Yeah. We've interviewed, I think, almost every framework at this point. We ask all of them that specifically. Quite a few of them we did. So if you check out the backlog, you can hear quite a few framework authors talk about the trade-offs of their frameworks.

00:36:03 - Christopher Burns

I think that's roughly all my questions. Have you got any more questions, Anthony?

00:36:07 - Anthony Campolo

I think I'm good. Why don't you go ahead and let our listeners know where they can find both you two on the socials and then where they can find This Dot Labs.

00:36:15 - Tracy Lee

Sure. You can find me on Twitter again at LadyLeet. I'm always happy to chat on Twitter.

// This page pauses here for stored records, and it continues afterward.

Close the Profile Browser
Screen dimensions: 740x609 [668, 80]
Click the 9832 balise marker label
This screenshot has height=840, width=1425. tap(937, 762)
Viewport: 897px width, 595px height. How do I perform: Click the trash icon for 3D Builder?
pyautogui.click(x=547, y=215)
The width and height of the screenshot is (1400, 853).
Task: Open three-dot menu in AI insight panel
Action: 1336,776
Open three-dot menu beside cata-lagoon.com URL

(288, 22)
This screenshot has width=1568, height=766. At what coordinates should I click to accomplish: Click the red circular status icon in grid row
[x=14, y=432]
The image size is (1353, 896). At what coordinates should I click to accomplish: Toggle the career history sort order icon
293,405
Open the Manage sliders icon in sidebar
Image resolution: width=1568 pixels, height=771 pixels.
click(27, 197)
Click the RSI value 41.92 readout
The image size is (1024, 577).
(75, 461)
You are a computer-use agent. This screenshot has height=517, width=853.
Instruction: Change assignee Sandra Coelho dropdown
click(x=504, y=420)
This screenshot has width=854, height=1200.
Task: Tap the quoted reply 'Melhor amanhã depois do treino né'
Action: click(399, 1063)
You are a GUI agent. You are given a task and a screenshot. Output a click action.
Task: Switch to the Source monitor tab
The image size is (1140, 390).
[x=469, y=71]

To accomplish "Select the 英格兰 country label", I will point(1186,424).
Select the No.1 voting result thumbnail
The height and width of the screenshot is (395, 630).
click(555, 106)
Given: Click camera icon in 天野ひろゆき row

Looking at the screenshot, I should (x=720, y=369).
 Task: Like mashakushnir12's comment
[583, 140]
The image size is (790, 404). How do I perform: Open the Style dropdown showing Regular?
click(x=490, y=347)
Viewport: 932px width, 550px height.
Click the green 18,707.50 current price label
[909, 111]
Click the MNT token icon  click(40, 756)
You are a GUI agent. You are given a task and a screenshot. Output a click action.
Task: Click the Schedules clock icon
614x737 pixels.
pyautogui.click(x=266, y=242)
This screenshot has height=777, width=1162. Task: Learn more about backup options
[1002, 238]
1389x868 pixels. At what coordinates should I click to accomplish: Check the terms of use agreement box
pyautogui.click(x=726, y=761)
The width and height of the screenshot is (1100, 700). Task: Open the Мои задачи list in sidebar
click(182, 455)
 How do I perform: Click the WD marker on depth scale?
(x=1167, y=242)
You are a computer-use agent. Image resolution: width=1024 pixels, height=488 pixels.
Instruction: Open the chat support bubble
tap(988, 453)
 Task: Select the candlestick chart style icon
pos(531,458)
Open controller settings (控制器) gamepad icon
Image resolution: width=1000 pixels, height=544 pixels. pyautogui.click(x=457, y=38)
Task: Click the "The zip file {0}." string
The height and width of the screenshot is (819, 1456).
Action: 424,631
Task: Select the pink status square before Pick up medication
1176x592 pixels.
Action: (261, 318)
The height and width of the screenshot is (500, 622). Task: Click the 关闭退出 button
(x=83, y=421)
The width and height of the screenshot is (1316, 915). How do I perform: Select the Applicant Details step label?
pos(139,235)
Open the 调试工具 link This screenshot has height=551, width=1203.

You can actually find us at This Dot Labs on Twitter and then the websites, just if that isn't confusing.

00:36:30 - Dustin Goodman

And you can find me on Twitter, it's dustinsgoodman. There was already like three other Dustin Goodmans. They all beat me to the punch, unfortunately. Ping me on Twitter about just about anything. Love talking tech.

00:36:40 - Tracy Lee

And we're hiring. So if you want to come work for a company like ours, it's 100% remote and global. And we're also Web3-curious, not doing a lot of Web3, but at least Web3-curious.

00:36:53 - Anthony Campolo

Very cool. Well, thank you so much for being here, and hopefully we'll get a chance to chat again soon.

00:36:58 - Tracy Lee

Thanks for having us.

00:36:59 - Dustin Goodman

It's been a lot of fun. Thank you.

00:37:00 - Christopher Burns

Bye.

[00:37:31] We've never had anyone from Next.js because Next.js is great at everything. Cut that out.